-- DOCUMENTO --
=======

Super-Homem. Branco e hetero seria “oportunidade perdida”

Super-Homem. Branco e hetero seria “oportunidade perdida”


O filho de Clark Kent, o tradicional Super Homem, assumiu o manto do seu pai como o super-herói mais poderoso do mundo. Esta nova versão apresenta-nos um Super Homem adolescente, bissexual e ativista.


Por esta altura do campeonato, o leitor, provavelmente, jã se cruzou na internet, com o mais recente “escândalo” da cultura popular. Títulos da imprensa internacional e nacional anunciam: “Super-Homem sai do armário e assume relação homossexual”.

=======

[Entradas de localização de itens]
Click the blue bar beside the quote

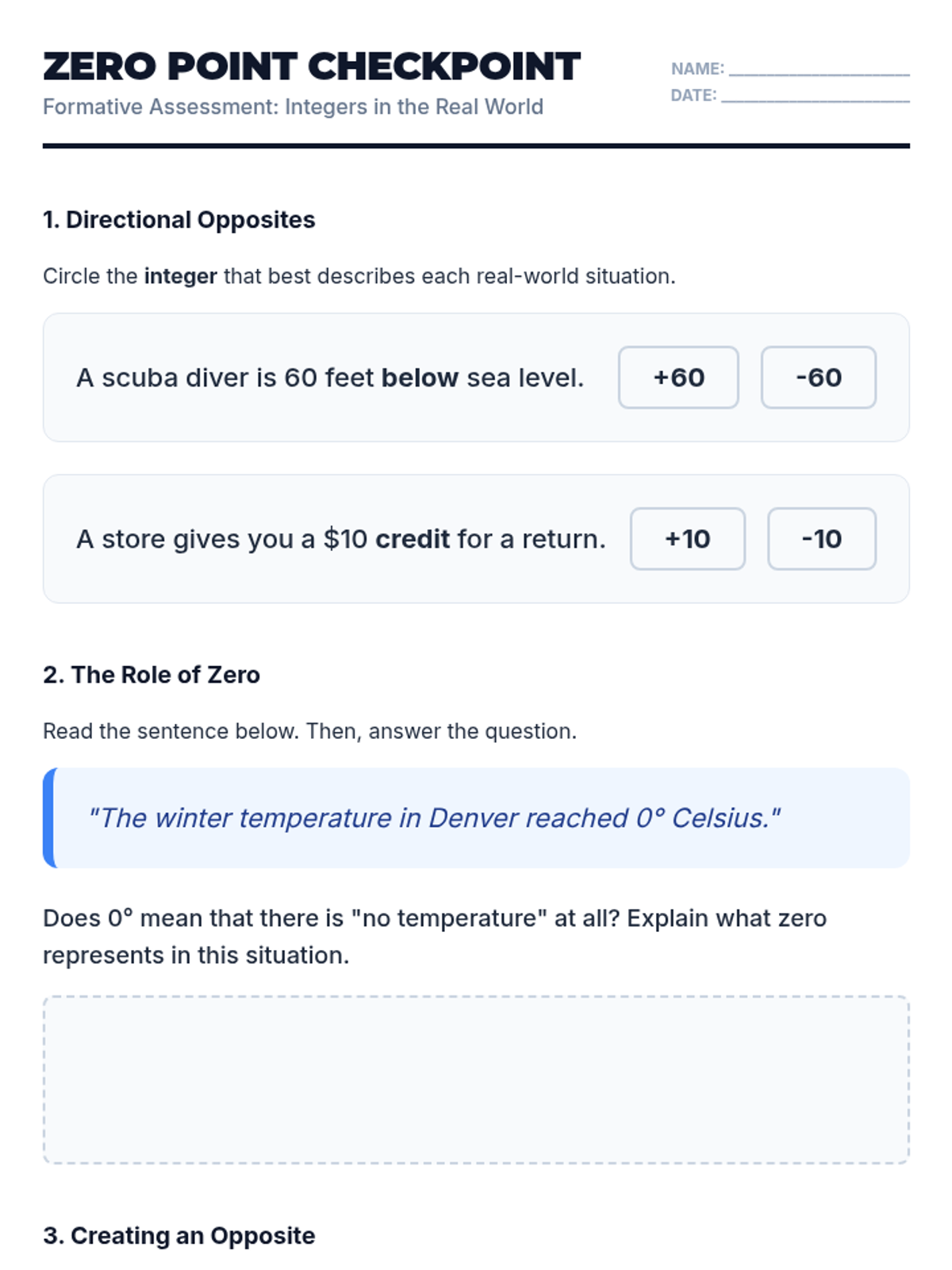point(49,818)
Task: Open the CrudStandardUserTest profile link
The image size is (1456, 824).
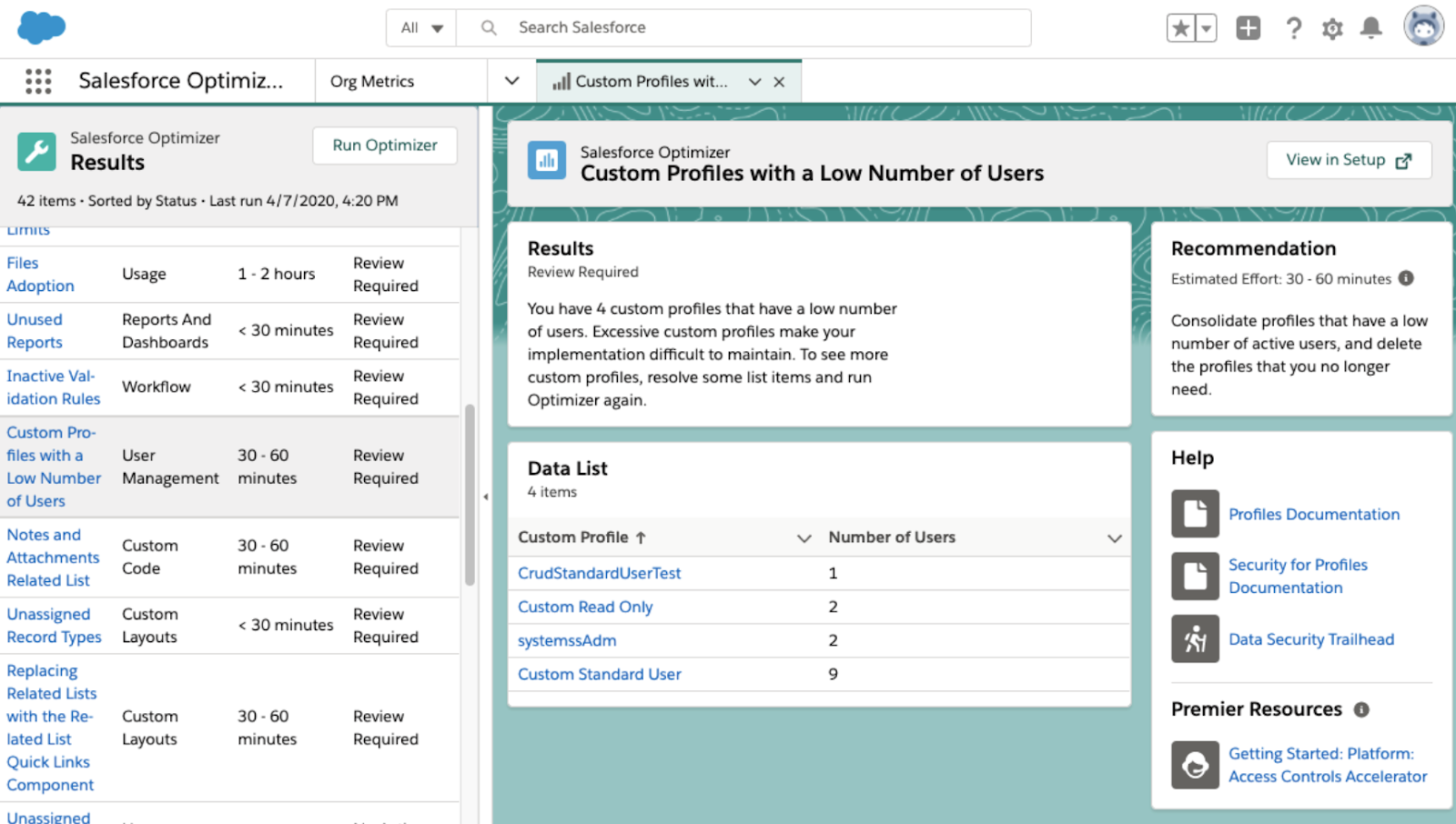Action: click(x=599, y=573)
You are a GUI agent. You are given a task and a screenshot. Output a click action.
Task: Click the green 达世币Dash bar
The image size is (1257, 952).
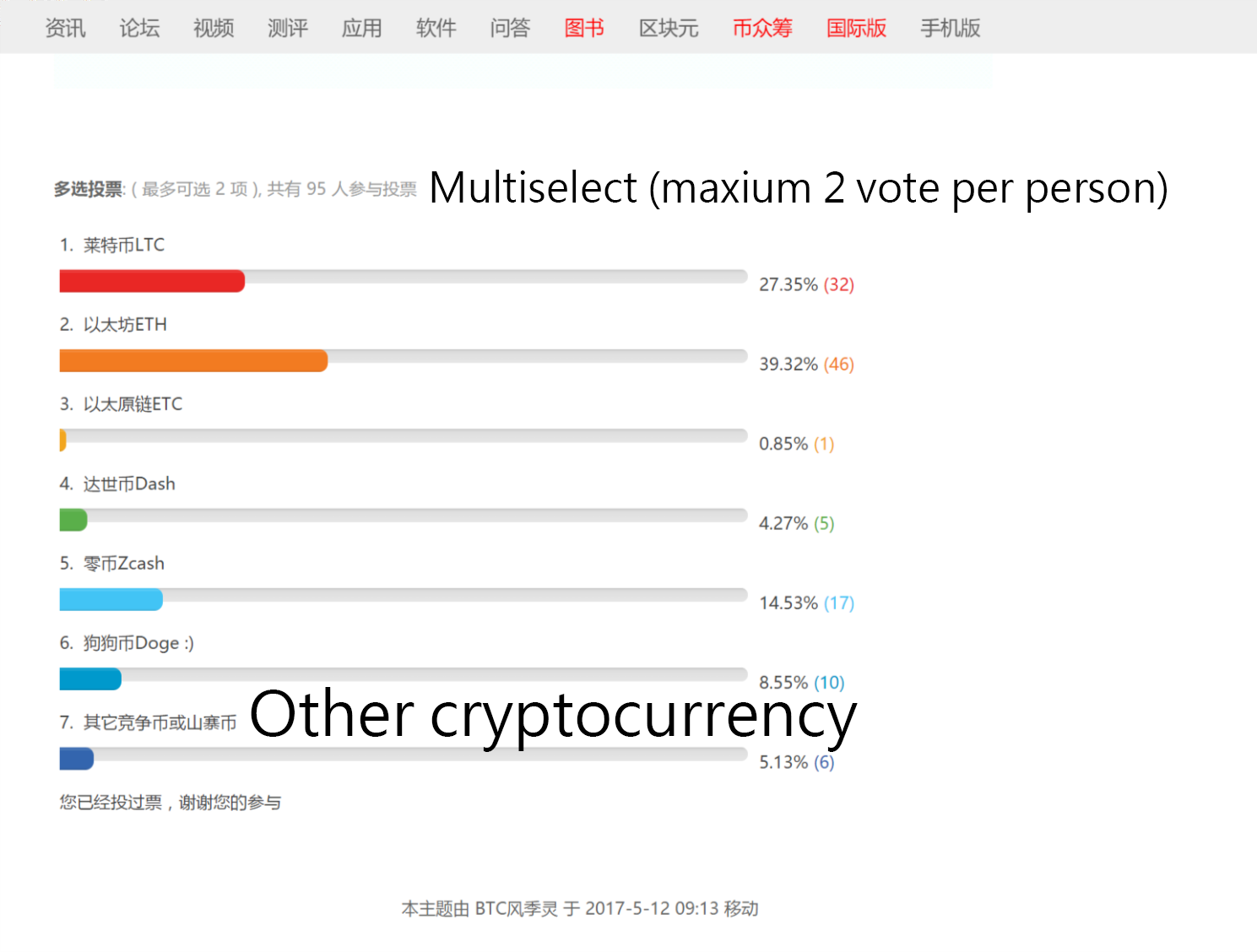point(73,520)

=======

-- INSTRUÇÃO --
De acordo com o documento, que características tem a nova versão do Super-Homem? As entradas não têm qualquer relação com o documento.

-- RESPOSTA --
É um Super-Homem adolescente, bissexual e ativista.